Written instruction: Reproduce every item below, substituting "screen-control agent" for each occurrence of "GUI agent" and leaving all other text unchanged. Omit the pictures from your output.

☆ ☆ ☆

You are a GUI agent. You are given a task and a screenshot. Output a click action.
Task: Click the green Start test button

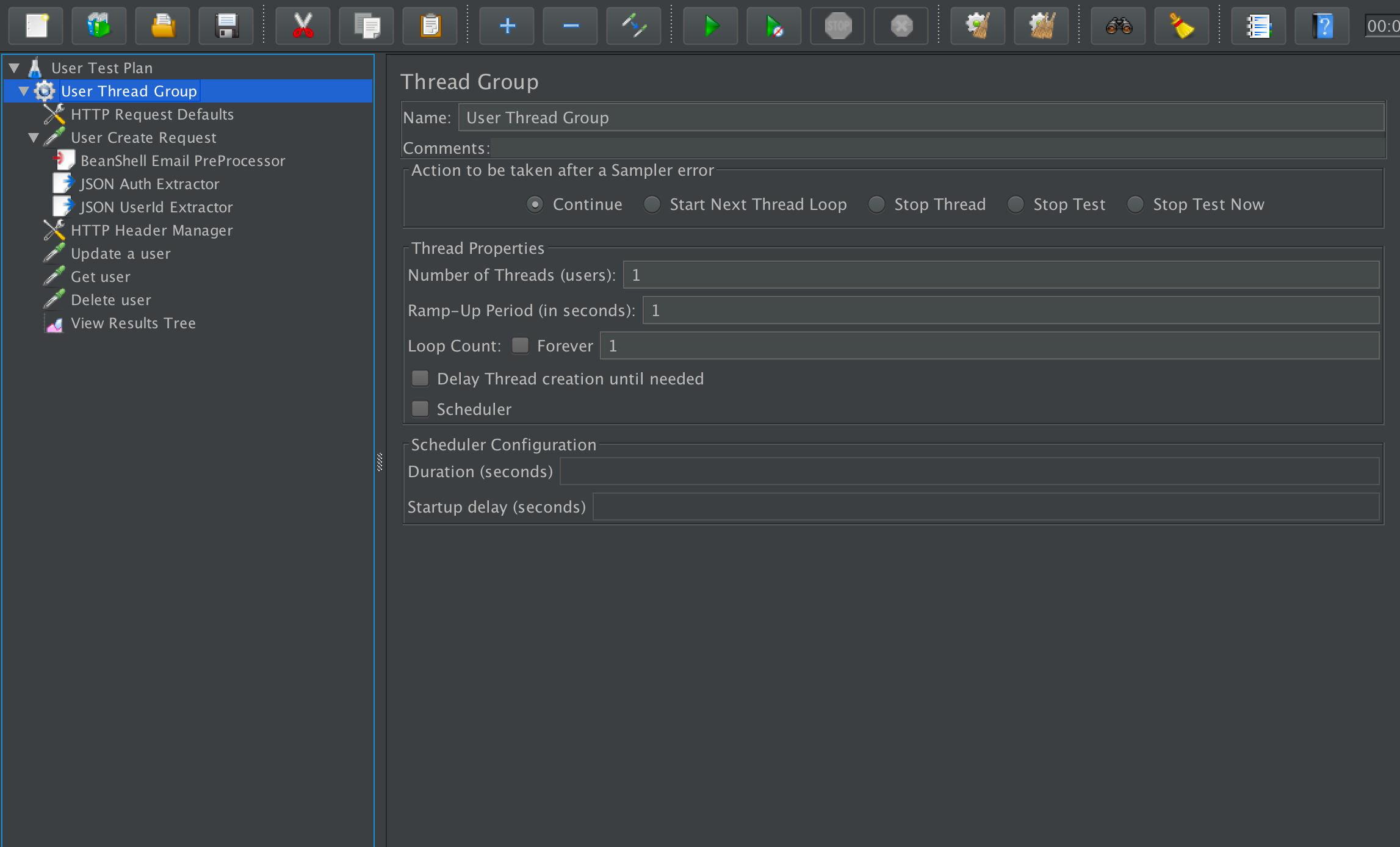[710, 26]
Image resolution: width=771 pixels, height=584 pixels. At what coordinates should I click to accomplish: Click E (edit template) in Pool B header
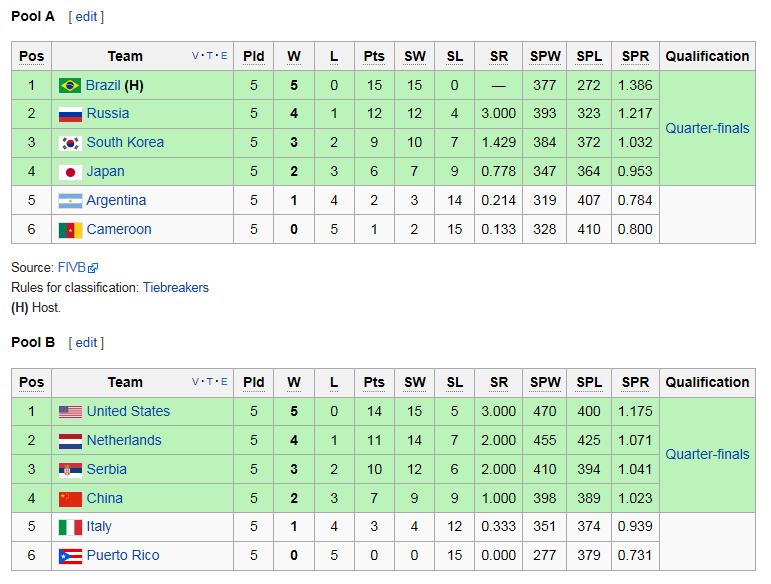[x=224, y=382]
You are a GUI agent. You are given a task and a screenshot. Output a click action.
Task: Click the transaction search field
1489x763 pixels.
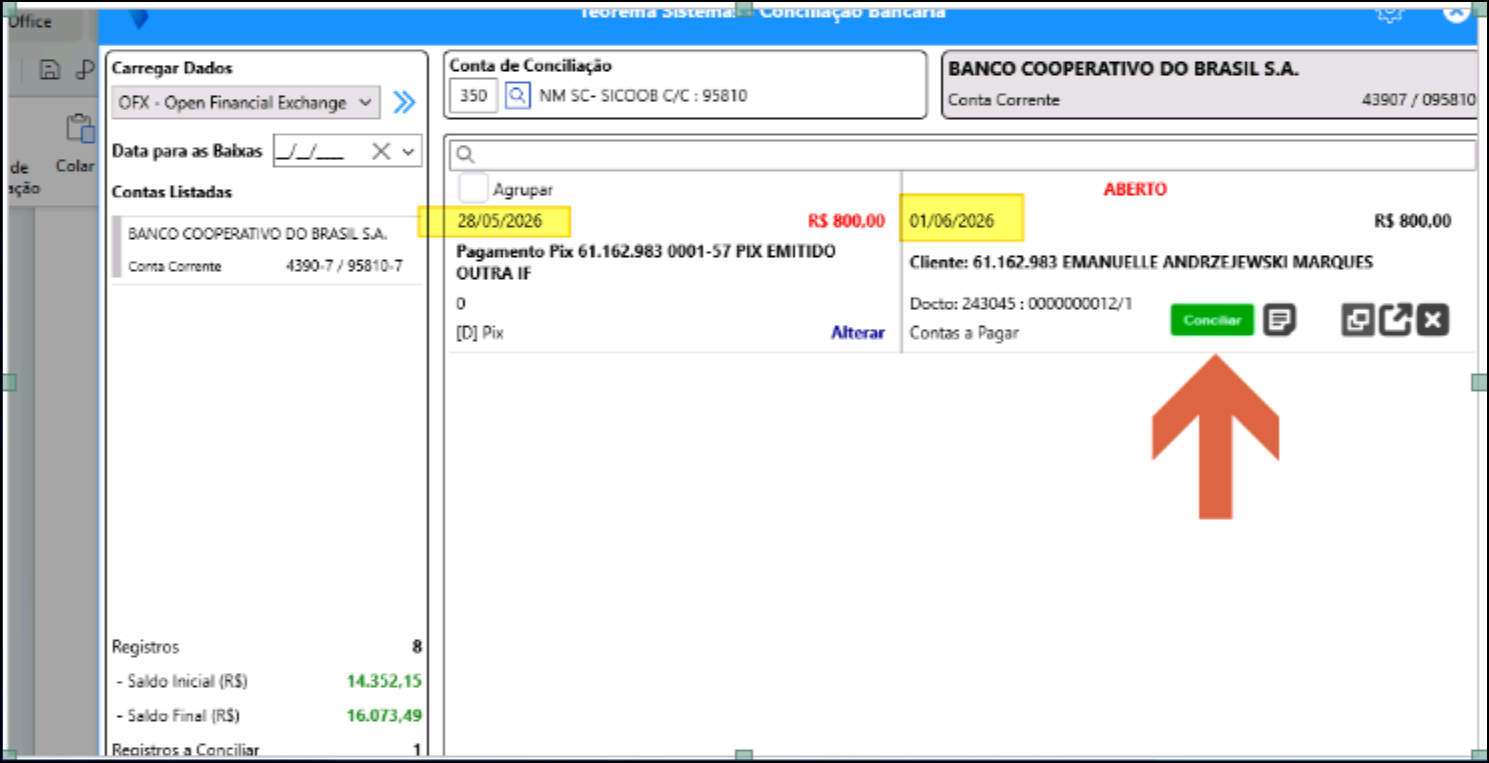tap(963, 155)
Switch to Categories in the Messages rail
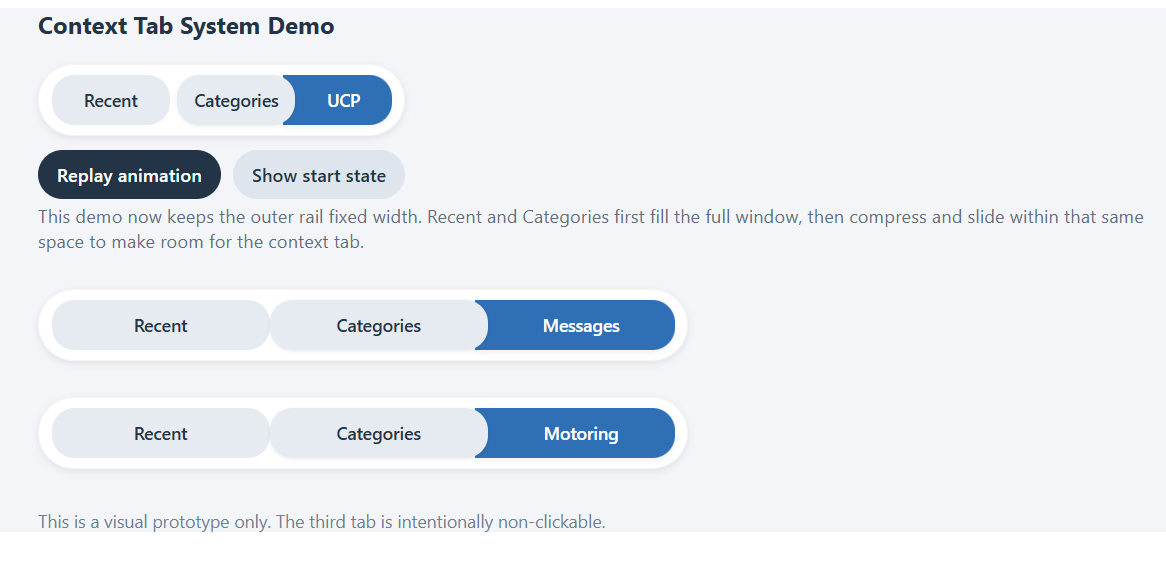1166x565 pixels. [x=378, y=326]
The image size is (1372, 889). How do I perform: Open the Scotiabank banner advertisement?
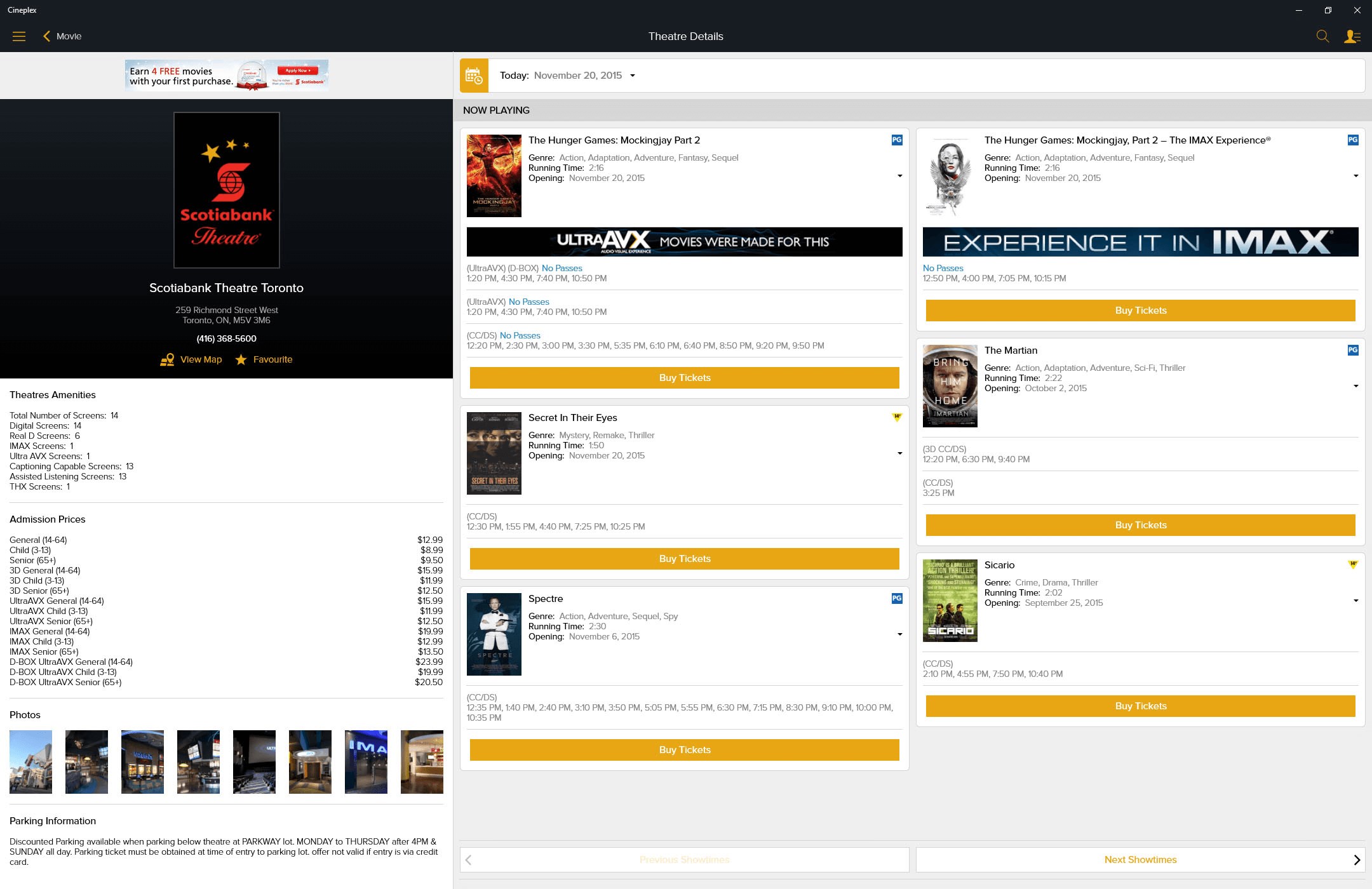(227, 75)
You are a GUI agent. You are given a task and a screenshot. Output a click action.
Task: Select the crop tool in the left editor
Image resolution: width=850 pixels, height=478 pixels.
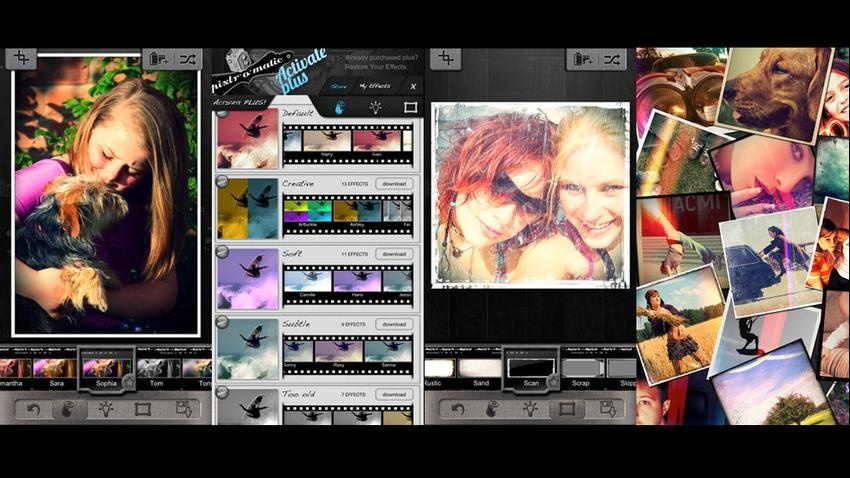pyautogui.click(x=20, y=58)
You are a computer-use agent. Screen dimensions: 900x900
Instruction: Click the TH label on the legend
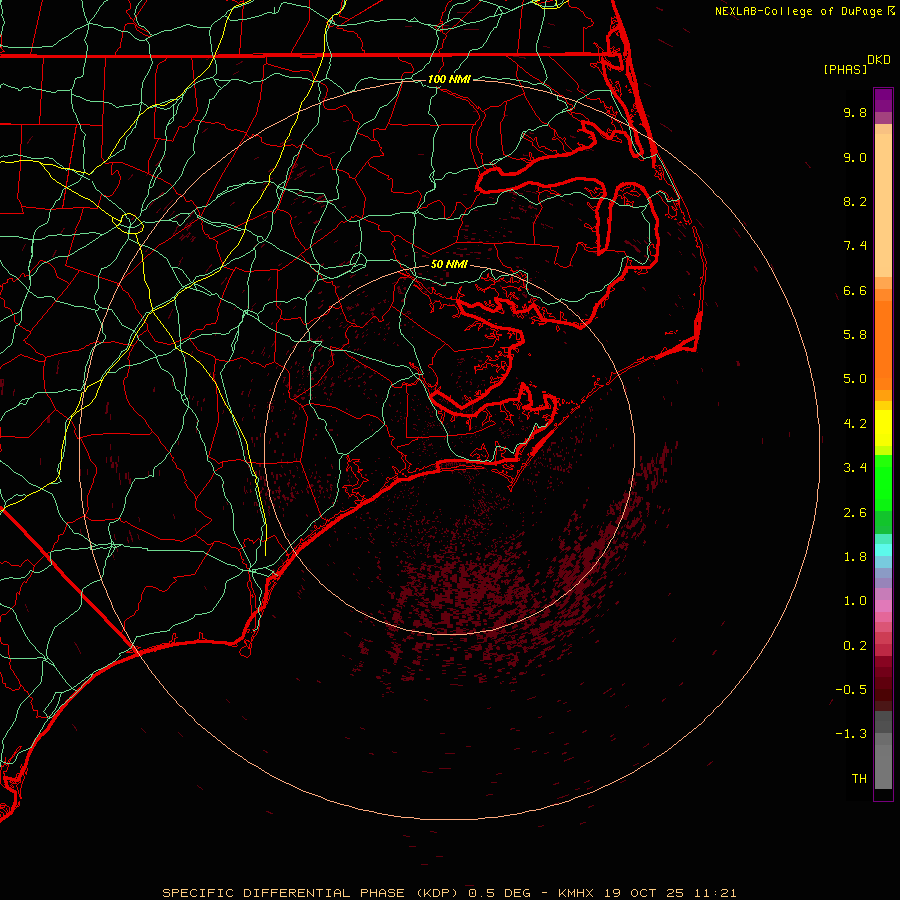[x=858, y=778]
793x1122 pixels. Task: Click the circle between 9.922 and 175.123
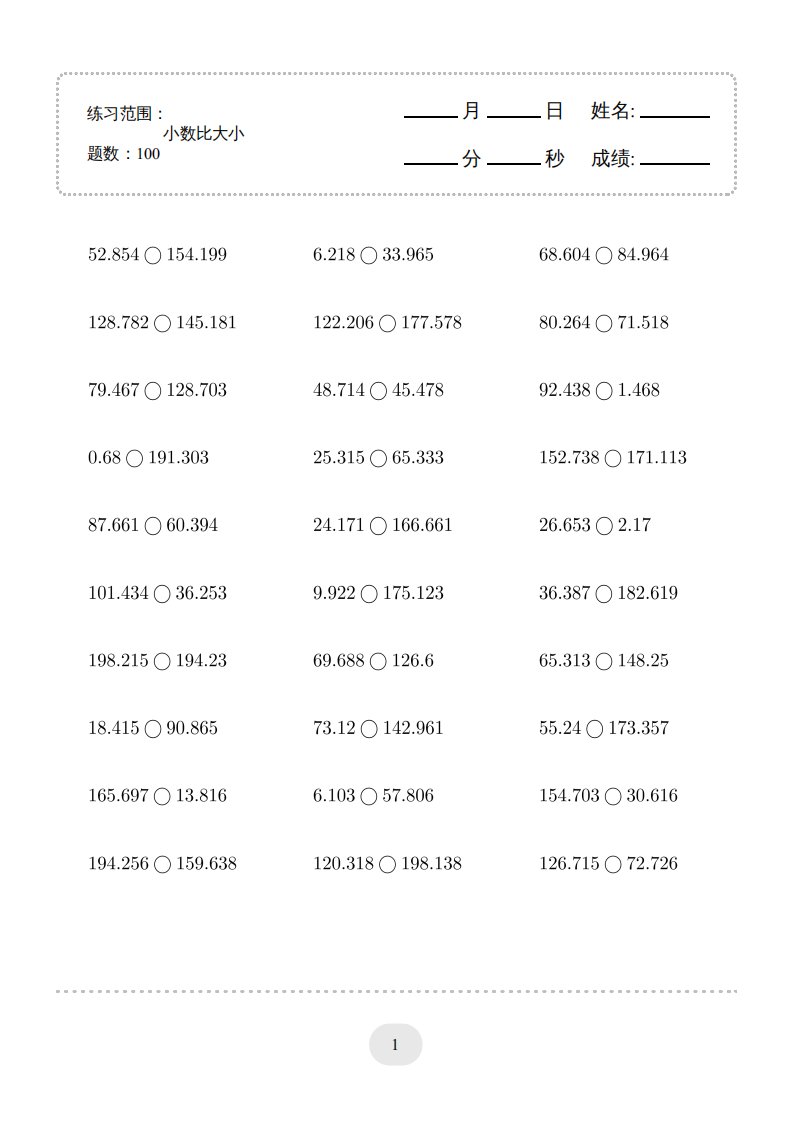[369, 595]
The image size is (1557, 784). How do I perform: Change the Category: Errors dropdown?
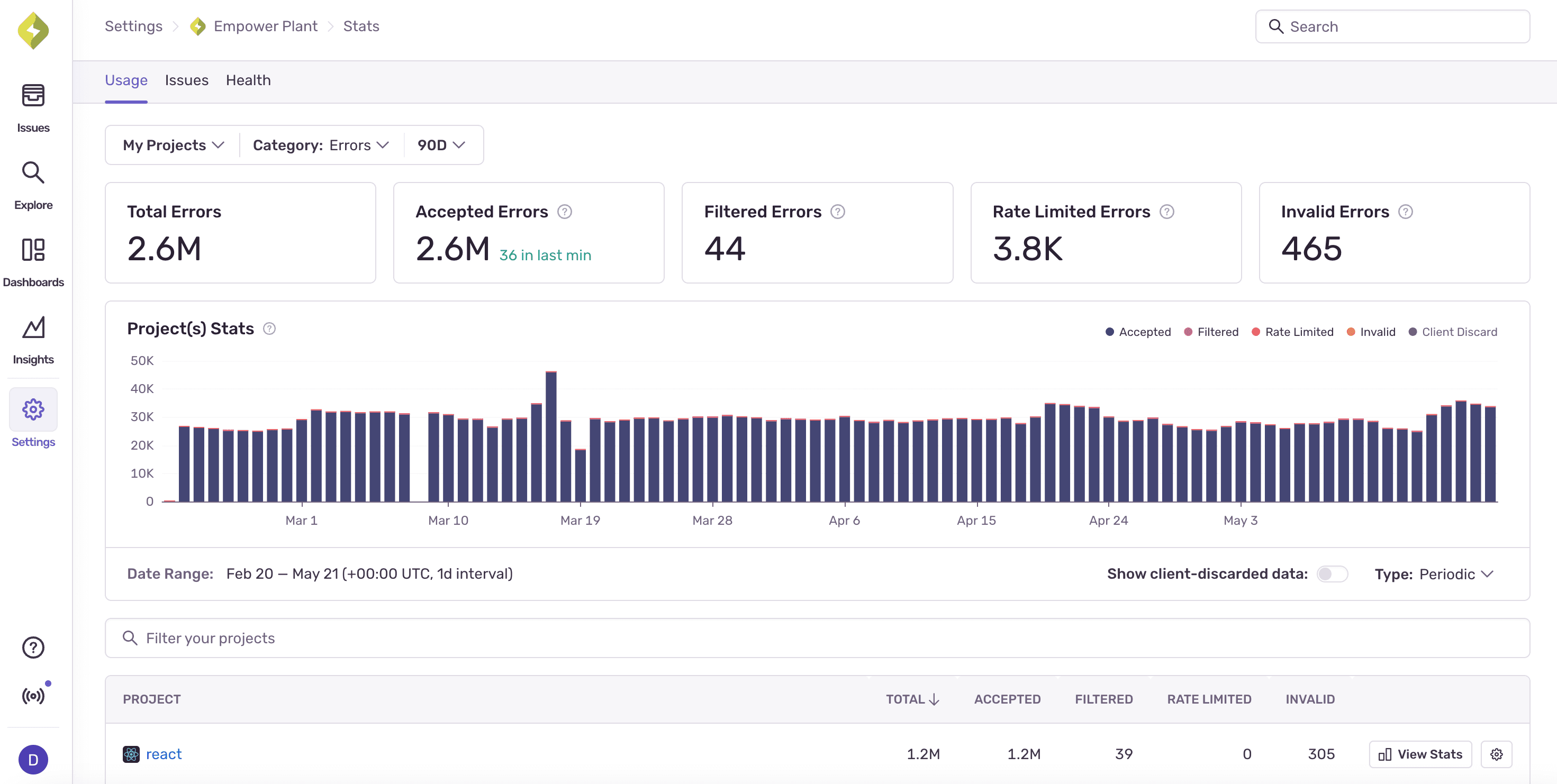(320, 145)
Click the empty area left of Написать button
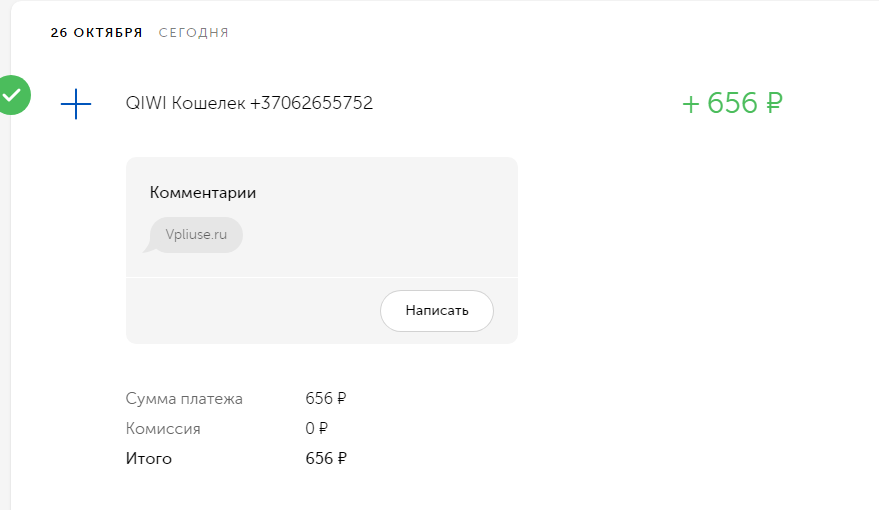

☆ ☆ ☆

Exercise answer:
You are a screen-control agent. You are given a task and a screenshot. Output a click action.
Task: Click the green Start test button

[710, 26]
Image resolution: width=771 pixels, height=584 pixels. At what coordinates should I click to accomplish: Click E (edit template) in Pool B header
[x=224, y=382]
You are a screen-control agent. You are given a task and a screenshot. Output a click action.
Task: Click the transaction search field
1489x763 pixels.
tap(963, 155)
Switch to Categories in the Messages rail
1166x565 pixels. [x=378, y=326]
The image size is (1372, 889). How do I perform: Open the Scotiabank banner advertisement?
(227, 75)
You are a screen-control agent. You are given a task and a screenshot. Output a click action.
Task: Select the crop tool in the left editor
Image resolution: width=850 pixels, height=478 pixels.
pyautogui.click(x=20, y=58)
You are a computer-use agent. Screen dimensions: 900x900
Instruction: Click the TH label on the legend
[x=858, y=778]
793x1122 pixels. Task: Click the circle between 9.922 and 175.123
[369, 595]
The image size is (1557, 784). How do I perform: Change the Category: Errors dropdown?
(320, 145)
Click the empty area left of Написать button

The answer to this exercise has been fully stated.